Task to complete → The reply to the records below should contain exactly the lines from the line with "You are a computer-use agent." through the line with "Instruction: Select the", and nothing besides.

Data section →
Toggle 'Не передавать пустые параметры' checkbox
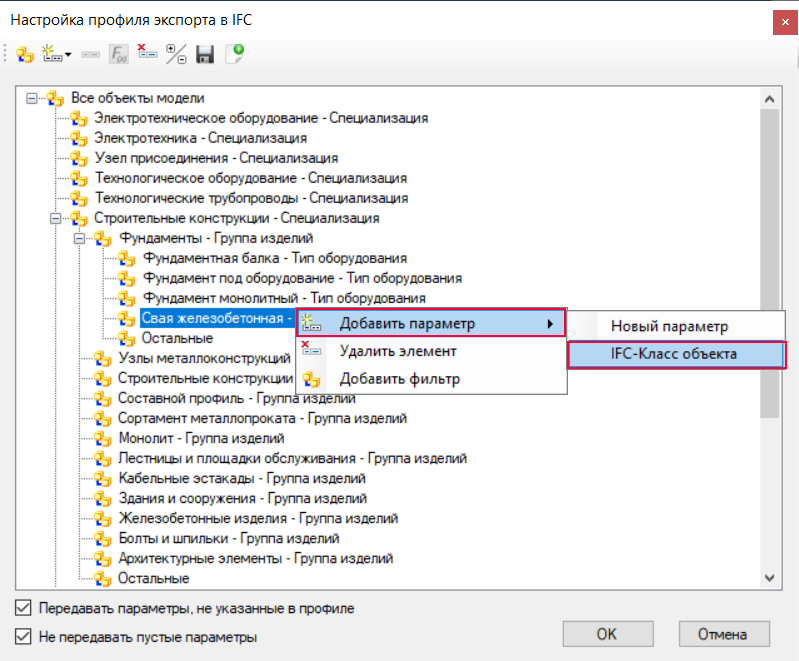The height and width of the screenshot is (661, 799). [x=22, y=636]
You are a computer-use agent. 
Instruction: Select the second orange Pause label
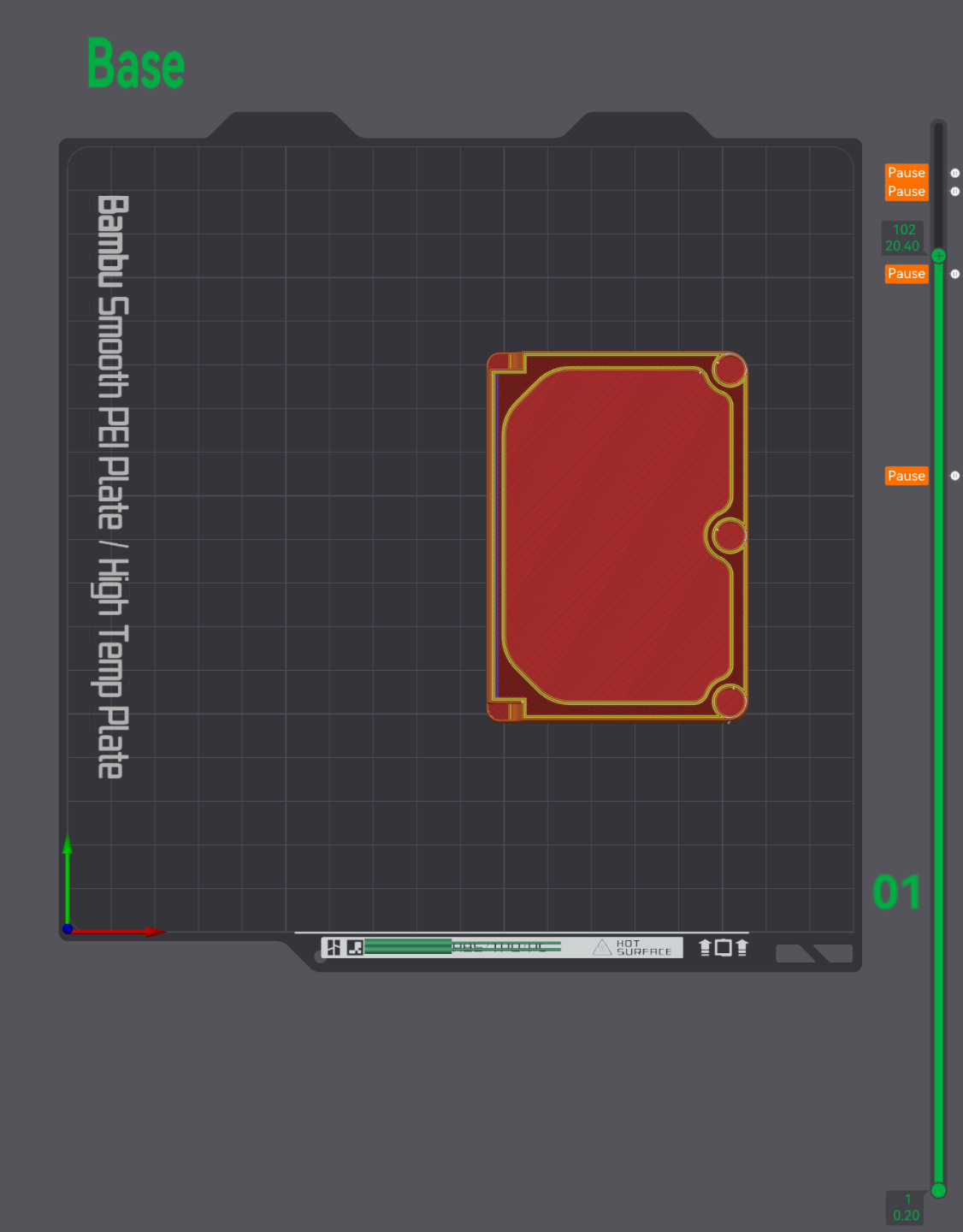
* * *
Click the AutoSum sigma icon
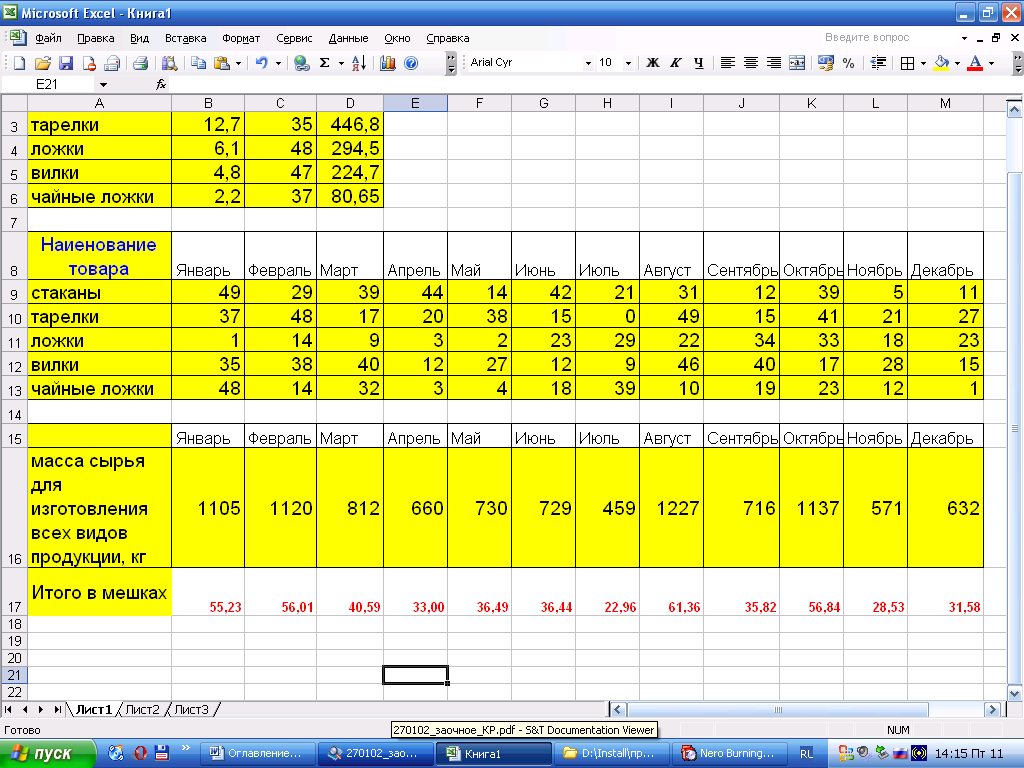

Solved exercise →
You are a computer-use agent. 
Instruction: Select the second orange Pause label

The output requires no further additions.